INSTRUCTIONS FOR THE TASK: Turn every line of the material below into a numbered list, dropping any blank lines.

Target position records:
-*-*-
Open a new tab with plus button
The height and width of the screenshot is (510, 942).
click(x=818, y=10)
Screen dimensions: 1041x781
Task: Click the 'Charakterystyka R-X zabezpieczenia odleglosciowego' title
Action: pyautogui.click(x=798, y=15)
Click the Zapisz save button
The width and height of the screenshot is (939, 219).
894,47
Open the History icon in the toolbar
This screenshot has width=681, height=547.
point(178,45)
-*-*-
SOLUTION TO THIS EXERCISE:
1. Open a new tab with plus button
2. The height and width of the screenshot is (510, 942).
3. click(x=818, y=10)
4. Screen dimensions: 1041x781
5. Task: Click the 'Charakterystyka R-X zabezpieczenia odleglosciowego' title
6. Action: pyautogui.click(x=798, y=15)
7. Click the Zapisz save button
8. The width and height of the screenshot is (939, 219).
9. 894,47
10. Open the History icon in the toolbar
11. This screenshot has width=681, height=547.
12. point(178,45)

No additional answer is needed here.